Whatever the obstacles, this analysis suggests that health equity is not just a matter of ethics. It does not make sense to rely on the good will and good intentions of precisely those--countries, enterprises, institutions, and social groups--who profit from the status quo. Recent financial scandals and brutal economic competition have demonstrated that the blend of profit and ethics, though theoretically viable, can easily become a problematic matter.
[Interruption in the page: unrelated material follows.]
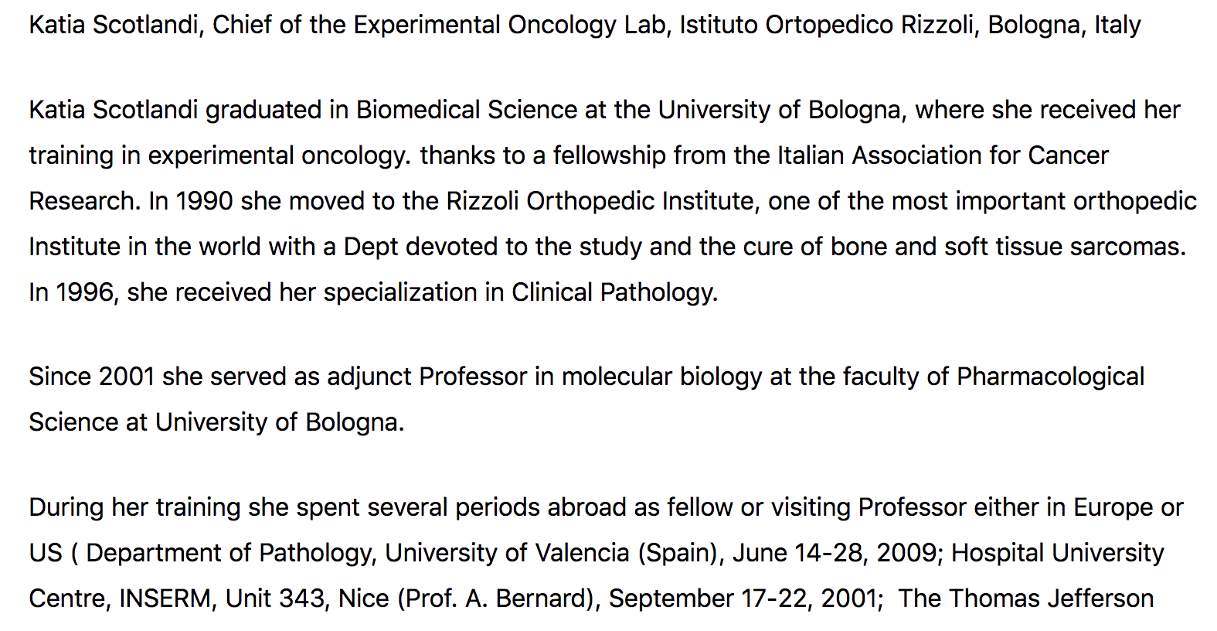Click the words "The Thomas Jefferson"
The image size is (1217, 631).
point(1026,599)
Equity in health, even more than in other realms of human life, can only be achieved by giving voice and power to those who at present are voiceless and lack access to political systems and economic structures. This can be achieved through the many possible forms of citizenship and democratic participation in the management and government of public health systems. To our understanding, any market solutions for health care inevitably lead to more inequity in health. And in the end, the answer to health equity is less likely to be found in a "new bioethics"--whatever its philosophical foundations--than in a "new biopolitics," one that truly empowers those who have heretofore been powerless.
Naomar Almeida Filho and Ichiro Kawachi are, respectively, visiting professor and associate professor at the Harvard Center for Society and Health at the Harvard (University) School of Public Health.